Resume the article about the Spark! business incubator for high school seniors, writing on from the point where it stops.
--- START OF DOCUMENT PASSAGE ---
Across the storefront space, a fellow startup company is talking about how to get a patent for its product, a compartmentalized bag for packing lunch. Another is prepping for a meeting with a potential investor of a straw it designed to evenly distribute butter in a tub of movie theater popcorn.

The founders of these startups are not 20-something entrepreneurs or business college graduates but teenagers who are getting access to a network of professionals who can help make their business idea a reality — all during their senior year of high school.

“It’s real world. If we fall, we have to learn to get back up,” said Adam Liu, a senior at Parkway South High School.

The program, called Spark!, has a new business incubator this year in the Chesterfield Mall, a space where students use problem solving, critical thinking and personal responsibility to develop the mindset of a entrepreneur, all with guidance from not only their teacher but successful business owners and others from St. Louis’ burgeoning startup scene.

The seniors earn elective credits and are accepted into the program by application. They spend five to seven hours per week away from their home high school and at the mall workspace, sponsored by Maryville University.

“You have this opportunity to create a business at 17 or 18 years old. How cool is that?” said Lorna Dalton, another senior from Parkway South.

Christopher Young, high school division director for DECA, a nonprofit with programs across the nation and the world to prepare students to become business leaders, said Parkway’s program is part of the trend toward more entrepreneurial instruction in high schools.

“Before, it was a unit covered in a business or marketing class, now it’s a very focused specialized program,” Young said.

It is also an example of how the business community and education can partner to produce personalized learning experiences that educate the workforce of the future, especially in high skill, high demand jobs, district officials and partners say. The Spark! program also has tracks in health sciences and teaching and learning, with dual credit for college.

For the business incubator, it was important for the space to allow an experience outside of school — somewhere that would inspire creativity and give students the needed focus, said Xanthe Meyer, teacher and director of the incubator program.
--- END OF DOCUMENT PASSAGE ---
--- START OF DATA ---
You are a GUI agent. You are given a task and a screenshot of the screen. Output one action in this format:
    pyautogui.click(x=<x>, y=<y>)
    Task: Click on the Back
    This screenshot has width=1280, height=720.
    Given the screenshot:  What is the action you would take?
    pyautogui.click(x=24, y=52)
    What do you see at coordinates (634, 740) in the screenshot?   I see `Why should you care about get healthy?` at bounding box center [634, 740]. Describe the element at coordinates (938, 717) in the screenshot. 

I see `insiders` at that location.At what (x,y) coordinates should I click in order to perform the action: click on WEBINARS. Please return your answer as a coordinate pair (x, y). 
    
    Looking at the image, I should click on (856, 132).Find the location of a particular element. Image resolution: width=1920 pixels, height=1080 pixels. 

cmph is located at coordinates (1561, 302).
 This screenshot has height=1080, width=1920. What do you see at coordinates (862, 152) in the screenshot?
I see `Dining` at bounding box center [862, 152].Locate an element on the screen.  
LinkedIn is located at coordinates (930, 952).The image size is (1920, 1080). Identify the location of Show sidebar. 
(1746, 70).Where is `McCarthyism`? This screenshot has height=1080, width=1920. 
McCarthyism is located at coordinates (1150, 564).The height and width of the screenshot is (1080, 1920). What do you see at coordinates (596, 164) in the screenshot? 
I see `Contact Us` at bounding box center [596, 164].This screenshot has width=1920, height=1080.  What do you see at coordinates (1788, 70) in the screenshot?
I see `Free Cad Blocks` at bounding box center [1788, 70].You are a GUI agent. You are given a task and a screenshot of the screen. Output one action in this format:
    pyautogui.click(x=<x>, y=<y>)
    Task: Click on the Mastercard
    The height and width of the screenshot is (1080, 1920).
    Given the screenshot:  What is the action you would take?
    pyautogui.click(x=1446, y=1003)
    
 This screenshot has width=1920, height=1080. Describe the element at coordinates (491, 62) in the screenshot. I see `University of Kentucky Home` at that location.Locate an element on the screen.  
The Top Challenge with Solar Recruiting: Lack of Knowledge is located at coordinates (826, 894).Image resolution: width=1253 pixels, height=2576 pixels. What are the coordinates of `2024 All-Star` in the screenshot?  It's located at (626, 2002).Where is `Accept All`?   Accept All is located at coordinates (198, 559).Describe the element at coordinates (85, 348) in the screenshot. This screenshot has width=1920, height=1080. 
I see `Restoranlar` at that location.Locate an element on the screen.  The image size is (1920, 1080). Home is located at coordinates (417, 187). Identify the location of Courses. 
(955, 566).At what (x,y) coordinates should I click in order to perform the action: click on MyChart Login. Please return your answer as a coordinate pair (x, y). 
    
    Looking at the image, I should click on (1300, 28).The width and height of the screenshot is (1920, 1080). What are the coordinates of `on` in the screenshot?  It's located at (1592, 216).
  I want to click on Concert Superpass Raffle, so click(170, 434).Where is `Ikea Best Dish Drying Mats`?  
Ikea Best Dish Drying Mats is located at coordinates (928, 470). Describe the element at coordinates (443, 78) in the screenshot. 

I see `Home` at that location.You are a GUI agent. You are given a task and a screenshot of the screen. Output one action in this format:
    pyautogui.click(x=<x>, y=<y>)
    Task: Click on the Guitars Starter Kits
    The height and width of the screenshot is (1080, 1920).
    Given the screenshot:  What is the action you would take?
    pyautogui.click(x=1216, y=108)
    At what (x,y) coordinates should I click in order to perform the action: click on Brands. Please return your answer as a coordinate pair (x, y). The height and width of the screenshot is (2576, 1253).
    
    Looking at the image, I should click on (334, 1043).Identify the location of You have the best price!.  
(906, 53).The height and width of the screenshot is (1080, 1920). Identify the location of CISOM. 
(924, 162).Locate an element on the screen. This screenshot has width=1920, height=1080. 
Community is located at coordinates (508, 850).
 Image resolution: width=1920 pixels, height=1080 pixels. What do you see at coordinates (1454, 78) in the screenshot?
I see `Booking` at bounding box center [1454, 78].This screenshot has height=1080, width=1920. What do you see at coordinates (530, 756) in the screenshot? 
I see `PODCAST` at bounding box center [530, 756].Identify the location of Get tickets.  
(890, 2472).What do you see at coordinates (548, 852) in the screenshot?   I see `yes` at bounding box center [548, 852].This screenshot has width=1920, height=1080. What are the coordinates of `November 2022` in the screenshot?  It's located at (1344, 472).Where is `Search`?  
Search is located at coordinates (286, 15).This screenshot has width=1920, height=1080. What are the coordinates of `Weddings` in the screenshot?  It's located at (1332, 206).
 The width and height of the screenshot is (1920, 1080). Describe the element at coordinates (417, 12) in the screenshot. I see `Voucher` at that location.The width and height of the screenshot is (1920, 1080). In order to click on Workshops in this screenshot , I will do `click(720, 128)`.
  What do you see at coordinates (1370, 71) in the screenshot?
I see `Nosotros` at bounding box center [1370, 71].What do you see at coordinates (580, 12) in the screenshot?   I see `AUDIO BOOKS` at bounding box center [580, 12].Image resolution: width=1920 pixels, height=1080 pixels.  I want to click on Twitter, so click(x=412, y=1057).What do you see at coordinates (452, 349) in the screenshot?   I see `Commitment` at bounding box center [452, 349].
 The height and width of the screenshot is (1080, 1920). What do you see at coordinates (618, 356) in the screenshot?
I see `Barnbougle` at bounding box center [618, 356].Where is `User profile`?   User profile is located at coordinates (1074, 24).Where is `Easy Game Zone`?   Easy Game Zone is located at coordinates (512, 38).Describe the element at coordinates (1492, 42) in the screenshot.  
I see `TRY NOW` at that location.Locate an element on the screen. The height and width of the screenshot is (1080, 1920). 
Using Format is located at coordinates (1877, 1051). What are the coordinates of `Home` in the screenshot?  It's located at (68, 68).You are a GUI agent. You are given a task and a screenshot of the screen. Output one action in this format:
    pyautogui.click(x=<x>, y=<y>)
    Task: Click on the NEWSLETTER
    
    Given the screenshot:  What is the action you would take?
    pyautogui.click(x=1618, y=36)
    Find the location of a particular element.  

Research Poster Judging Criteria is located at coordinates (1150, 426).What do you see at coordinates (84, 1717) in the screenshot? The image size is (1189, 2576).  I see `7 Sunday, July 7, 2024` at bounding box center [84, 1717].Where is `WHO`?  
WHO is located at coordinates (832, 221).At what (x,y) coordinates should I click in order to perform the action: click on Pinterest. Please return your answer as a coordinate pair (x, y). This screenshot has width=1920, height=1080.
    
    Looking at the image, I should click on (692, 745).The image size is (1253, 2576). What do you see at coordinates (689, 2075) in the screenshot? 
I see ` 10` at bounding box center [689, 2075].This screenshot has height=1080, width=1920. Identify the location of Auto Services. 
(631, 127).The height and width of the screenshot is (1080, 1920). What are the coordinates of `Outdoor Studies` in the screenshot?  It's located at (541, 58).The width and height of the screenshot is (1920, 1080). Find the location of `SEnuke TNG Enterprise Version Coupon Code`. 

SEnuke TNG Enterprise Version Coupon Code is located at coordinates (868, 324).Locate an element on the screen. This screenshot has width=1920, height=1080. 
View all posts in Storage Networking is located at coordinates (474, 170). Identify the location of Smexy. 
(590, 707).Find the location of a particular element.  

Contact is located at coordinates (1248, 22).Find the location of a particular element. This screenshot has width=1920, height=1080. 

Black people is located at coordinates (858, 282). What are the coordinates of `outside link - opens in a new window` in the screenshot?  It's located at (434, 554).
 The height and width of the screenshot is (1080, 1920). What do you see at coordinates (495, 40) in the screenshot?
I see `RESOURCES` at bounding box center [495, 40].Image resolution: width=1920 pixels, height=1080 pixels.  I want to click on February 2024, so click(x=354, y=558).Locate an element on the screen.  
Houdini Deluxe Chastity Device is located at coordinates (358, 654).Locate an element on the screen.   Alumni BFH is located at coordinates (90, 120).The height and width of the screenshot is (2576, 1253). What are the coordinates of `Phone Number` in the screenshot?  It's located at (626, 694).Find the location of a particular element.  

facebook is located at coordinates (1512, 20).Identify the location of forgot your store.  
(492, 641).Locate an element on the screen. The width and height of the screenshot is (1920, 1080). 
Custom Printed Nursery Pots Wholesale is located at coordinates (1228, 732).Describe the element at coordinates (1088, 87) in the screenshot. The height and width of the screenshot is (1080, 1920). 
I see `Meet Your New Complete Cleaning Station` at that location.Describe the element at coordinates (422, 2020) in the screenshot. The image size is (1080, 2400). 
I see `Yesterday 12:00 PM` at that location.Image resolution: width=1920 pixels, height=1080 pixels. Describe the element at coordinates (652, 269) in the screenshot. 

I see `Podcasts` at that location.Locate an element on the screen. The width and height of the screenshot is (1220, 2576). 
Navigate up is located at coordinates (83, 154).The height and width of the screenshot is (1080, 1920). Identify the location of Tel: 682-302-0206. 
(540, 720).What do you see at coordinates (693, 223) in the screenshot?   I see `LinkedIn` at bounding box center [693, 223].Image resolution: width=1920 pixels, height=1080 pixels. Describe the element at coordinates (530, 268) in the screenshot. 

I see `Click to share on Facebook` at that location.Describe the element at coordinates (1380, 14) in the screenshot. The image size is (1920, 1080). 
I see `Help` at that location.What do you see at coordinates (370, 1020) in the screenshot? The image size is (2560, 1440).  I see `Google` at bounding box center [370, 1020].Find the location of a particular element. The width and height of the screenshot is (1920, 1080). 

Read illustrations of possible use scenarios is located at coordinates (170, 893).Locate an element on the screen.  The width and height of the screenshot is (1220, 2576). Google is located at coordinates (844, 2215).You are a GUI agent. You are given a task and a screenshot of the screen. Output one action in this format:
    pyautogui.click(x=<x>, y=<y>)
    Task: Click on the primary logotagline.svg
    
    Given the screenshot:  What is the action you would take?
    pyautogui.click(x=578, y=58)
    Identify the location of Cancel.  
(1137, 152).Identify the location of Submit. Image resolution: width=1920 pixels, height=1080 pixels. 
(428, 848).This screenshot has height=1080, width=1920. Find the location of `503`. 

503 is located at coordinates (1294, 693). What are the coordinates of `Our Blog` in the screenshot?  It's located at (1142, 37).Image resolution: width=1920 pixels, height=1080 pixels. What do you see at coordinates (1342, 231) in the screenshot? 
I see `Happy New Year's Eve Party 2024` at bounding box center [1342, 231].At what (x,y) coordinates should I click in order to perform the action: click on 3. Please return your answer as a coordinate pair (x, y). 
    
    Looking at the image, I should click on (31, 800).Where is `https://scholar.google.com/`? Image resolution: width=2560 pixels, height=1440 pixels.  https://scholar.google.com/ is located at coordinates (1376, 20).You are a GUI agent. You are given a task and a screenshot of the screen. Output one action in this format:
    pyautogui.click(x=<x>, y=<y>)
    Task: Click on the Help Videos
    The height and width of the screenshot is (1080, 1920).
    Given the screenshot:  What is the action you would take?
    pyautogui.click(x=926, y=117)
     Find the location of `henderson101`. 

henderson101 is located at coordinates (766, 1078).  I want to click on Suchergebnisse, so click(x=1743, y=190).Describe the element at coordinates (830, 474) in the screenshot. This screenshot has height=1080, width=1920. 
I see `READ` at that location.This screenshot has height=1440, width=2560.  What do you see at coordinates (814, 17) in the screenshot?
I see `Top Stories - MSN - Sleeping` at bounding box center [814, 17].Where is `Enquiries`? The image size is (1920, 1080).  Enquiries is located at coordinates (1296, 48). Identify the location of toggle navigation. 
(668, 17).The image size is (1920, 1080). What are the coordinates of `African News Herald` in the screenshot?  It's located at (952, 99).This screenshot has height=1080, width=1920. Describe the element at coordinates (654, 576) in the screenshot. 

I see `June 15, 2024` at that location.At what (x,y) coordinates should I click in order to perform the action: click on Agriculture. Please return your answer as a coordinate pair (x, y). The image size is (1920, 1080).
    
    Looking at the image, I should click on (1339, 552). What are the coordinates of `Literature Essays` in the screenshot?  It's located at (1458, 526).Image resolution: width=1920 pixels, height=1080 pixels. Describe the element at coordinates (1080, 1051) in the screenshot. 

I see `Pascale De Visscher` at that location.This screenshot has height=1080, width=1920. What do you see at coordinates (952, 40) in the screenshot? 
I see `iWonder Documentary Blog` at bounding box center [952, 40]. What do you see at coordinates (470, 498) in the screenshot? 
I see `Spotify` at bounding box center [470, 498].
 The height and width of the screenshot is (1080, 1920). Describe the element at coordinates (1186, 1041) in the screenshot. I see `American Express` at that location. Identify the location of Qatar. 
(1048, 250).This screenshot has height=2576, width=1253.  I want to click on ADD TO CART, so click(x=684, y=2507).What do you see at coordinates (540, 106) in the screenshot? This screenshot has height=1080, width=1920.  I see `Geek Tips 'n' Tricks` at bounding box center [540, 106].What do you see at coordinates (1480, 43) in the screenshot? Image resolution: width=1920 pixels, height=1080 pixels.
--- END OF DATA ---
OUTPUT BELOW:
The former space once occupied by a Pottery Barn Kids store now has large bean bag sofas, bright colors and a coffee bar, far from the gray cubicles pictured by some of the students before they started. Getting out of school to work in a cool space helps keep the energy up for their projects, but it also helps with collaboration, a key part of the program, Meyer said.

“When they leave school, they leave the drama and everything else there, too,” Meyer said.

Moving from group to group offering advice, encouragement and some tough love if needed, are those who have conquered the business world and started their own successful businesses.

“The network they’re building, it’s invaluable,” said Tony Spielberg, president of Red Label Accessories, who comes in to coach and give the students feedback. A Parkway Central graduate, he was glad to volunteer to give students this kind of opportunity. “They are so ahead of the game.”

The teenagers network with CEOs and other top business executives in their workspace, they also are required to attend networking events in the St. Louis area and meet a set goal – “5 for 5,” meaning you give out five business cards and get five from others.

Students say it pushes them out of their comfort zone, but it has increased their confidence.

“The experience is one of a kind for us as high schoolers. We are able to get our foot out the door,” said Arends, who helped develop the website, BeyondBabysitting.net.

Students learn how to take risks, how to get feedback from the marketplace and make adjustments. On a recent day, Arends and Olderman were talking with mentor Kevin Meuret about what would be the best way to show available babysitters on their site after hearing that a potential customer found it confusing. Meuret sensed their frustration.

“Remember, there are things we can control and things we can’t,” he said. “We want to focus on what we can control.”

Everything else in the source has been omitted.